:: Task directions ::
Each entry below must come back exactly as written, without its pictures.

:: Data extracts ::
━━━━━━━━━━━━━━━━━━━━━━━━━━━━━━

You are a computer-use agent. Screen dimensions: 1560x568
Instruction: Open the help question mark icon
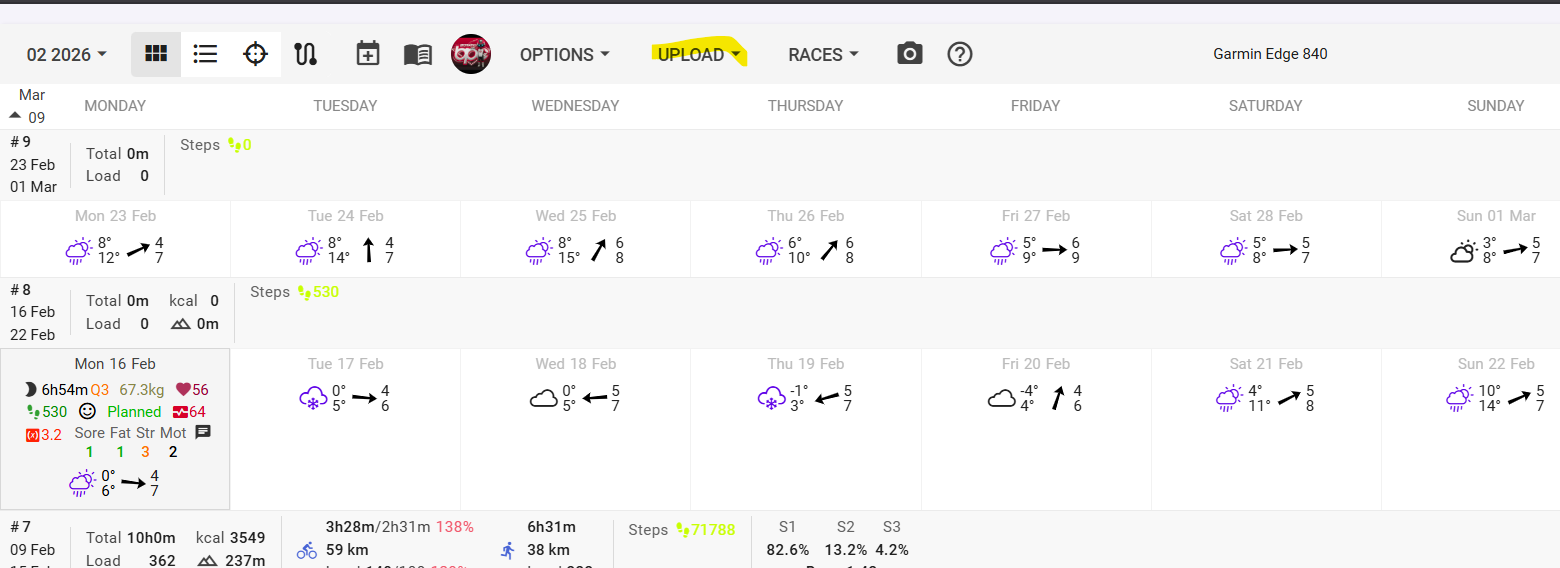click(x=960, y=54)
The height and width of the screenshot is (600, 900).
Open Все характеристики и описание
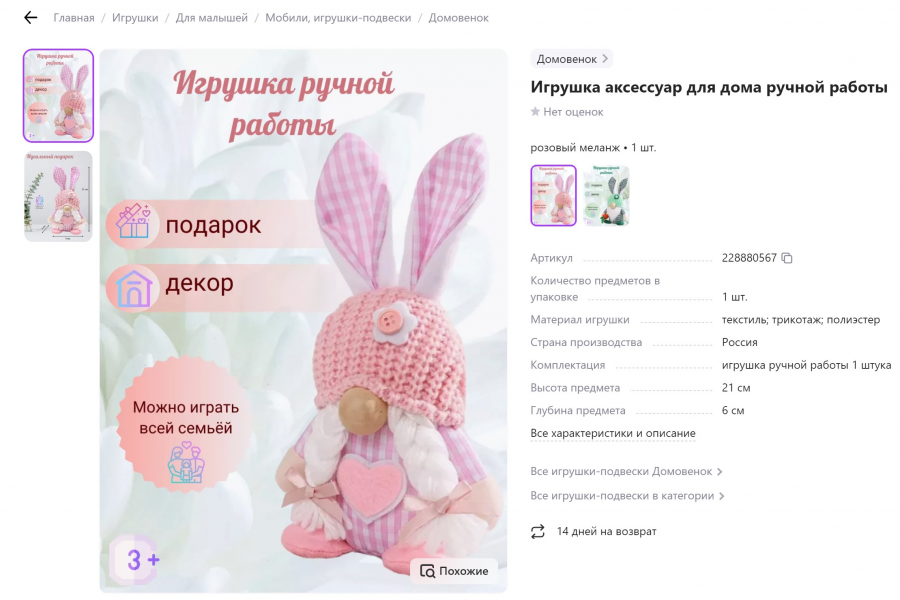(x=612, y=433)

━━━━━━━━━━━━━━━━━━━━━━━━━━━━━━

:: Answer to this exercise ::
You are a computer-use agent. Screen dimensions: 1560x568
Instruction: Open the help question mark icon
click(x=960, y=54)
The height and width of the screenshot is (600, 900).
Open Все характеристики и описание
(x=612, y=433)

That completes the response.